Wie heißt sie?

Es gibt 6 Antworten in diesem Thema, welches 275 mal aufgerufen wurde. Der letzte Beitrag (6. April 2024 um 19:36) ist von KaMaMa.

  • Hallo zusammen,

    dieser Tage bin ich wieder zu meinen Flechten gepilgert.


    Diese hier habe ich dabei auch gesehen. Und wüßte gerne, wie sie heißen.


    Sie hat so Lappen ( wie genau heißt das?) und da kommen dann so dünne Stängel raus. Verzeiht mir fehlen die genauen Bezeichnungen der einzelnen Flechtenteile.

    Hier sieht man nur diese Lappen. Ist das die selbe?

    Sie wohnen beide an Baumstümpfen mit vorwiegend Nadelwald. Sind oft zusammen mit Moosen.

    Auf was genau muß ich achten, wenn ich wissen will welche Flechte das ist?

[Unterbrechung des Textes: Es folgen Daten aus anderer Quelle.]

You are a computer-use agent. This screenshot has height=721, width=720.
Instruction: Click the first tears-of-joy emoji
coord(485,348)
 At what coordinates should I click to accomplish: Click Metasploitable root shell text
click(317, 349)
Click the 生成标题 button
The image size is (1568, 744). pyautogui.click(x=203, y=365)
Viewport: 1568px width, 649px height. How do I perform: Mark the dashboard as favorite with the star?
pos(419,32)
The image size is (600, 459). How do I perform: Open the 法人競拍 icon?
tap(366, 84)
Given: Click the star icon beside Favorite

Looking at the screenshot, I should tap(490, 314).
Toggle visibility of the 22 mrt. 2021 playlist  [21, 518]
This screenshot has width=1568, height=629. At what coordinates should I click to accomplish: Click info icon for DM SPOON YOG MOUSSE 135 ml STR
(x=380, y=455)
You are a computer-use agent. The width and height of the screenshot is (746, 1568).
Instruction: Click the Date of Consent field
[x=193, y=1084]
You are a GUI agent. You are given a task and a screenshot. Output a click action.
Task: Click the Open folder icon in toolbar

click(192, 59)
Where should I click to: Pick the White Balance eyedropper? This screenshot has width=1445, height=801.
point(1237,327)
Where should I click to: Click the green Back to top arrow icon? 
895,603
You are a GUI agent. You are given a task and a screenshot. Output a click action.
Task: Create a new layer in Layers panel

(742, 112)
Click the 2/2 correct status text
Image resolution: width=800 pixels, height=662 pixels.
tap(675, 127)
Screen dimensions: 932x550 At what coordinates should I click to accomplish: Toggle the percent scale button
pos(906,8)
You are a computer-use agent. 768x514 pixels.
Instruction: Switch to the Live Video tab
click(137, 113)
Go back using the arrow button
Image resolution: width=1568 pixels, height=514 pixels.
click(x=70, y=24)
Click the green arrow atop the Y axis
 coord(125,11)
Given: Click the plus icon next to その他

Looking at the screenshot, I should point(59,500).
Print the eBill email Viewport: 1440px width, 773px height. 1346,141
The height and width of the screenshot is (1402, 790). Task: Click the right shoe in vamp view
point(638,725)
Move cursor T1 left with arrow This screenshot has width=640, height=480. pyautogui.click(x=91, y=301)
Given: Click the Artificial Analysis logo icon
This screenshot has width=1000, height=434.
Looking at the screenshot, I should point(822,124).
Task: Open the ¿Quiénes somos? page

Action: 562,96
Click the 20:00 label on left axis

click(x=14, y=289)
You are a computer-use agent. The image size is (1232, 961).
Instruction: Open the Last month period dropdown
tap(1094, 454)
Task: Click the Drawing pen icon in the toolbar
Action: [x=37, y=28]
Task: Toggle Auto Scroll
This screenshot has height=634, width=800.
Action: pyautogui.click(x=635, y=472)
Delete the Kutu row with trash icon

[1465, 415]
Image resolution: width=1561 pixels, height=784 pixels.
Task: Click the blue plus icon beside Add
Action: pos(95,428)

    Ich bin leider der absolute Neuling in dieser so zauberhaften Welt.

    Liebe Grüße

    Murmelchen

    Von mir gibts hier im Forum auch keine Verzehrfreigabe.

  • Hallo Murmel,

    wenn man Cladonien bestimmen möchte, achtet man als erstes darauf, ob Podetien (Säulen und /oder Becher) - so heißen die aufragenden Teile der Flechte - ausgebildet sind, ferner auf Fruchtkörper. Sollten die Fruchtkörper rot sein, so wird die Bestimmung wird leichter, da es nicht sehr viele rotfüchtige Arten gibt. Meist sind die Fruchtkörper aber braun oder mit bloßem Auge nicht erkennbar. Bei der gezeigten Flechte kann ich leider keine Fruchtkörper entdecken - zumindest keine roten.

    Sehr wichtig ist natürlich, auf welchem Substrat und in welchem Habitat man die Flechte gefunden hat - nicht jede Cladonie wächst überall, sie haben klare Präferenzen.

    Die Grundfarbe der Cladonien ist meist (grau)grün, kann aber auch deutlich gelblich sein, bereichsweise braun sein oder auch weißlich, wenn das Mark freiliegt. Deine Flechte ist ohne gelbe oder braune Töne.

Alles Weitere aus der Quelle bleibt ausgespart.